▸ **Task to carry out**: Please write the next part of the book review about coral reef creatures below, picking up after its last sentence.

▸ **Document segment**:
Dive In is enticing on so many levels.  As someone who has had the memorable experience of snorkeling at the Great Barrier Reef, once was not enough but once is all I got.  Munro's book powerfully creates the experience. You are immersed and absorbed,  never leaving the sea, viewing 29 of the gorgeous, quirky, fantastical inhabitants of coral reefs.  It deserves to be revisited time and time again.  

Did you ever hear of a spotted cleaner shrimp or a longsnout seahorse or the queen triggerfish, to name a few?  And what's that gray thing that starts looming in the background on 15,16, 17, 18 and  folds out into two double-spreads on pages 19-22 to reveal a reef shark that is 8 feet long?  (Measuring that critter, alone, is worth owning the book.)

▸ **Entries**:
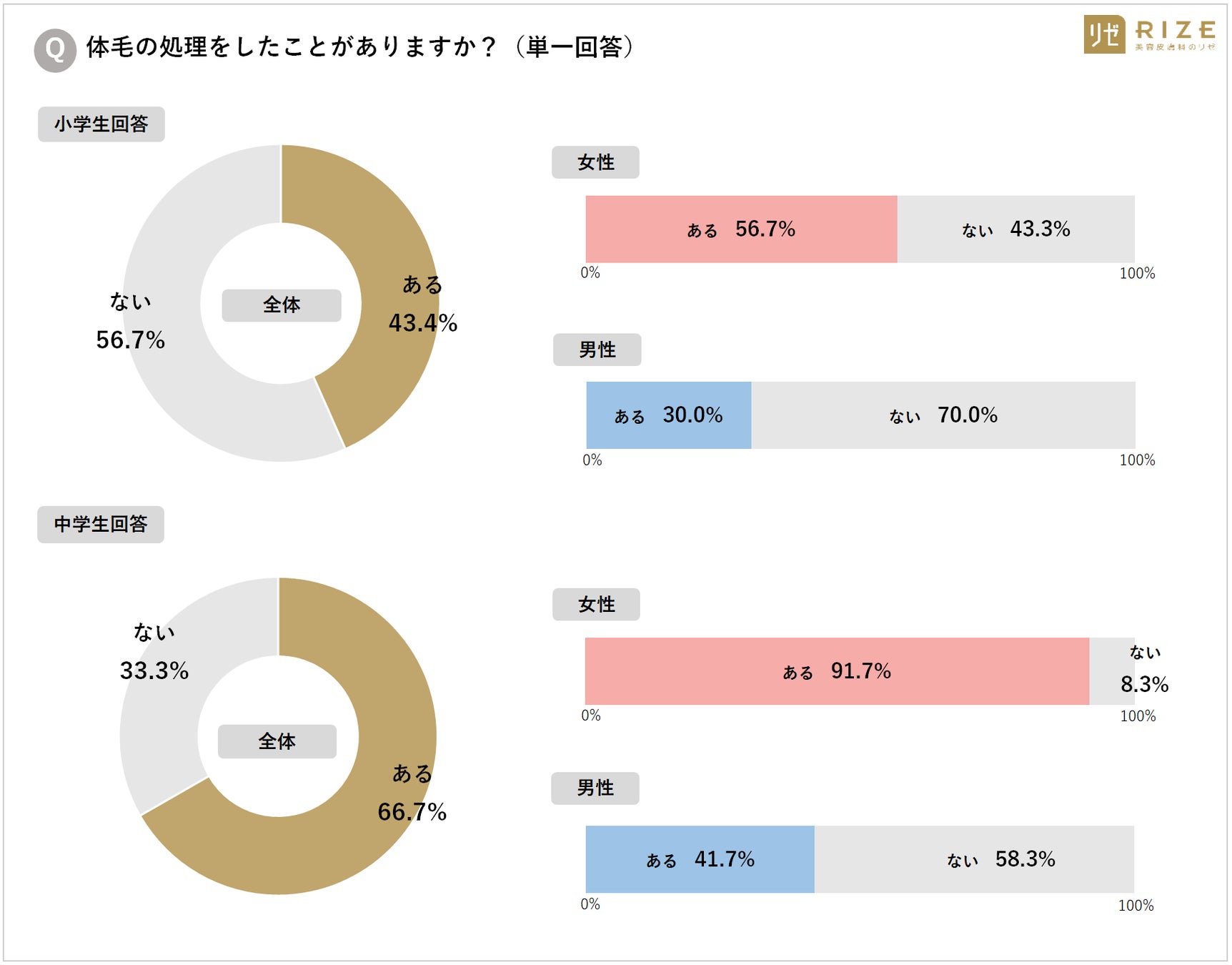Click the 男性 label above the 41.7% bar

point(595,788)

...

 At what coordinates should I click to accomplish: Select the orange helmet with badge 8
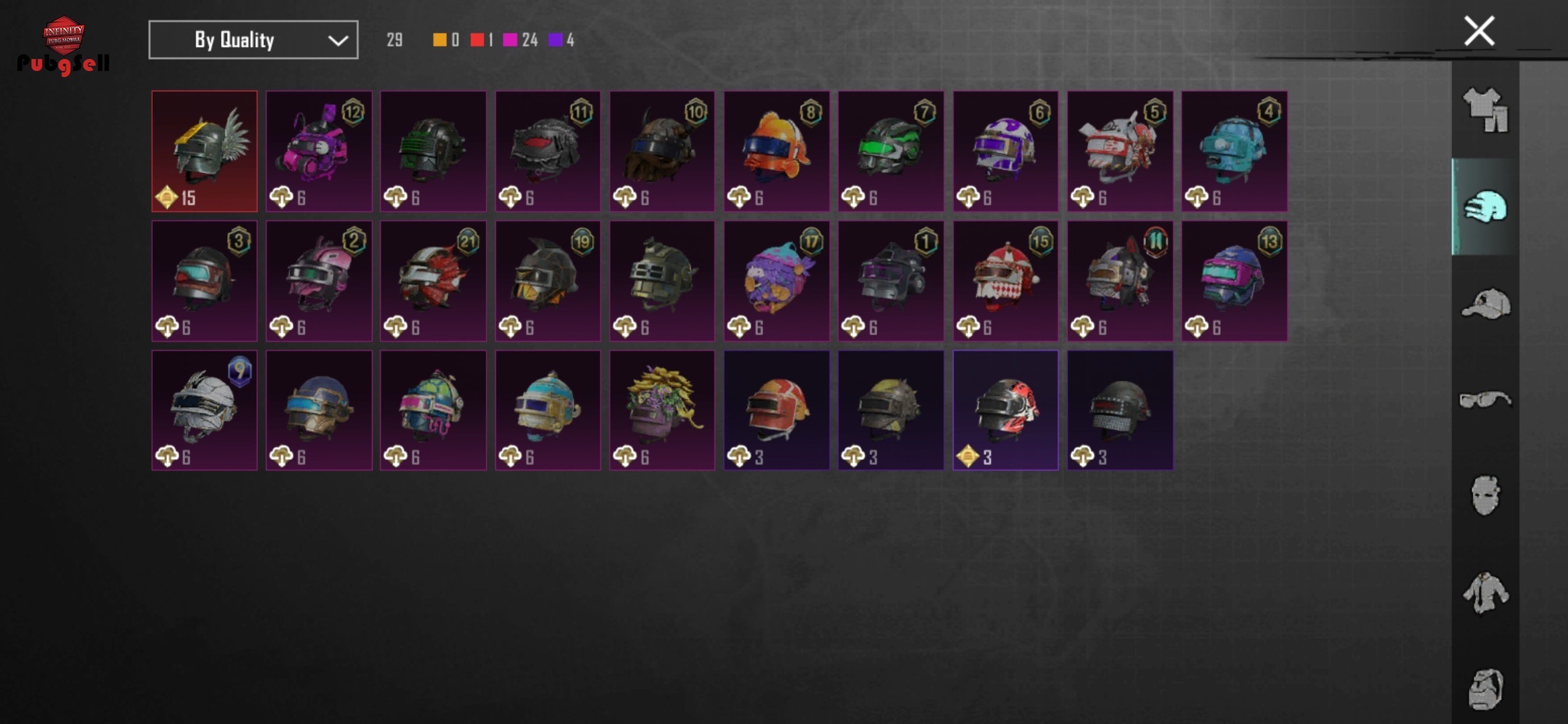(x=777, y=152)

▸ **Result of this exercise**:
This is a book that commands study and involvement that goes way beyond the five-minute bedtime read.  Munro includes a simple fact or two  for each critter that are gems:
      
          "The common octopus is a mollusk, as are snails, clams, and squids.  Like a squid,
            an octopus also changes colors and patterns to camouflage itself.  An octopus has
            excellent vision and a large brain, and is considered the most intelligent, 
            invertebrate.  It even uses tools to build its den, which might feature a door that
            opens and closes!"

My kid-like curious brain is teeming with questions to know more. If it's a mollusk, where's its shell? How many colors can it be? How do we know that?  What does its eyes have to do with the size of its brain?  

The back-matter reveals a key to the 29 different species as a "walk in the park" diagram including the relative sizes depicted as actual size in the book.  Yep, there's the reef shark, taking up space in the middle.  And the end papers feature coral reefs of the world, including the one I dove into.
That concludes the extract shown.